I asked the support guy to have a look at that article, but he didn’t seem to find it useful. As it became late afternoon and their support went off duty, I synced the mounted repair directory to my duplicate system overnight (about 5.6GB; I had to install rsync into the temporary system). This should enable me to chroot there and make experiments.
As I finally chroot’ed into that directory this morning, the system was working perfectly! So it couldn’t be completely broken. Another inquiry on Google unveiled this new posting. So the problems are really due to the new libc6 version! It worked on the duplicate system as it runs on kernel 2.6.22, and the virtual server depends on a custom 2.6.9! And that’s also why I couldn’t repair it with their repair system, as it uses the same kernel! On the duplicate system I looked into /var/log/dpkg.log what the previous version of libc6 was, and downloaded the libc6_2.6.1-1+b1_i386.deb from a Debian mirror. I did the downgrade and synced the directory back to the virtual server’s repair directory. I went out of repair mode and—lo and behold!—the system came up again! I also had to downgrade the locale package to match with the old libc6 version.
The support guy was glad that I provided them with a solution for a problem that could emerge for other customers as well.
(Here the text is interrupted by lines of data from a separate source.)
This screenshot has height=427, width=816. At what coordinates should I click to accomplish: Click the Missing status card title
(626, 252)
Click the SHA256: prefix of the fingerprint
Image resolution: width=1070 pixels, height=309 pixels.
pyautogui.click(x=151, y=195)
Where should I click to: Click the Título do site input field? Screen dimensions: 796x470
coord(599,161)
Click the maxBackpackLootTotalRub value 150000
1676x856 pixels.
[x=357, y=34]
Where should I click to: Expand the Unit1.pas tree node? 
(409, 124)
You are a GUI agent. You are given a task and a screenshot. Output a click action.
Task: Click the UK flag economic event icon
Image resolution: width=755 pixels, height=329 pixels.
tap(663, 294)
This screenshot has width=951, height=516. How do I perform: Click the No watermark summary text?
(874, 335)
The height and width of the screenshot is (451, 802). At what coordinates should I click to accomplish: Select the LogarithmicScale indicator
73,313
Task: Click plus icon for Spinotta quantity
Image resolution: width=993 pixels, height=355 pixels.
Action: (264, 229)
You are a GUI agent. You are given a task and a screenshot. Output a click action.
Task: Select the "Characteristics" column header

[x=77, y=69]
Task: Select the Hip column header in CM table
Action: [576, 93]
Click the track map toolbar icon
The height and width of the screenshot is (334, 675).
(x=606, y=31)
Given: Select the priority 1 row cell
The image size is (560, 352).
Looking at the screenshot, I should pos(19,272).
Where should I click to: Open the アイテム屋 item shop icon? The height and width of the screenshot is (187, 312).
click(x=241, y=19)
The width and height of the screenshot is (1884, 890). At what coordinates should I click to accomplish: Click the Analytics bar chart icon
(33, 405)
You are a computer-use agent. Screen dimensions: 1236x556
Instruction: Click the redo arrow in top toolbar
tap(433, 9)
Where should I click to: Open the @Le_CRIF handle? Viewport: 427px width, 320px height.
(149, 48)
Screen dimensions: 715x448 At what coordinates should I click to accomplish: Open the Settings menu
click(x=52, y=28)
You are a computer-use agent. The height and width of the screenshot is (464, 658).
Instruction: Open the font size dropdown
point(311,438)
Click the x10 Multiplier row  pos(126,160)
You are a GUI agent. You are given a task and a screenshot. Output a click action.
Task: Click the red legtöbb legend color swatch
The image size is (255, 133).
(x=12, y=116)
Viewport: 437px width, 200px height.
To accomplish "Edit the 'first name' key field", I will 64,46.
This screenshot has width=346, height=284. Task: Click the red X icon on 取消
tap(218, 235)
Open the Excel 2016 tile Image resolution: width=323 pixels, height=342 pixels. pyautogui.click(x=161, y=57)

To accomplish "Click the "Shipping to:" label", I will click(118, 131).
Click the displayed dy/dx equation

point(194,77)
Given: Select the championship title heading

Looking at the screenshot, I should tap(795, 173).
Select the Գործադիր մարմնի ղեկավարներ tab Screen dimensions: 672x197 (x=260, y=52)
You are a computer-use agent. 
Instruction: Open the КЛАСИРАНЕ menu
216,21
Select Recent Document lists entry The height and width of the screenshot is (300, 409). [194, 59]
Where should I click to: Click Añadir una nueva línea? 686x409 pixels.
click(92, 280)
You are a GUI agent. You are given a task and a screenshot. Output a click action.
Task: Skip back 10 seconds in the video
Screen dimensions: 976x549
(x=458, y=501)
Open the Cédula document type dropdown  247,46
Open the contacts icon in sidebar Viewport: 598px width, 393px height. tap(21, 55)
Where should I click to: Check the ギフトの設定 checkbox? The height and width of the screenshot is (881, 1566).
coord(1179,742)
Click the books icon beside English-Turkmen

I’ll better stick to Debian ‘stable’ as soon as it is out.
Addendum 12/08: The correct way to fetch previous package versions is via the Debian snapshot archive, as they’re removed from the official mirrors within a short time.
I finally had to buy a 160GB notebook disk and already transferred all data from the old 60GB disk to the new one by using an IDE-to-USB converter. After having transferred the remaining data from my aging backup PC, I’ll have 52GB free space.
As that backup host dates back to 2001, has various quirks (Gentoo Linux, /usr on LVM on RAID-5 ) and isn’t really reliable anymore for data backup (the array sometimes dissolves), I’ll have to change some things, but won’t buy new hardware. I’ll replace Gentoo with Debian and arrange the three 80GB disks as a linear NRAID array. The system will take 5GB on RAID-1 over three disks, and the remaining three 75GB partitions become a linear 225GB device. This means that if one disk fails, only the data on that disk is lost. But that doesn’t matter, as I still have the things on my notebook anyway. Various personal and multimedia files will be backed up on DVD unregularly, and my photos are already getting backed up to CDs and stored out of house.
I elaborated the following strategy, mainly leering towards collecting a huge number of photos with my future DSLR camera:
Short-term storage: Notebook. Here I’ll keep the most recent pictures only, for digital manipulation or simply for quick access.
Mid-term storage: Backup host (without RAID), DVDs or plain external USB harddisks. Everything that’s on my notebook is also on that disks. But the disks will contain all pictures ever made. If a disk breaks, I’ll either have the data on the notebook or on the DVDs anyway. Only photos undergo the long-term storage.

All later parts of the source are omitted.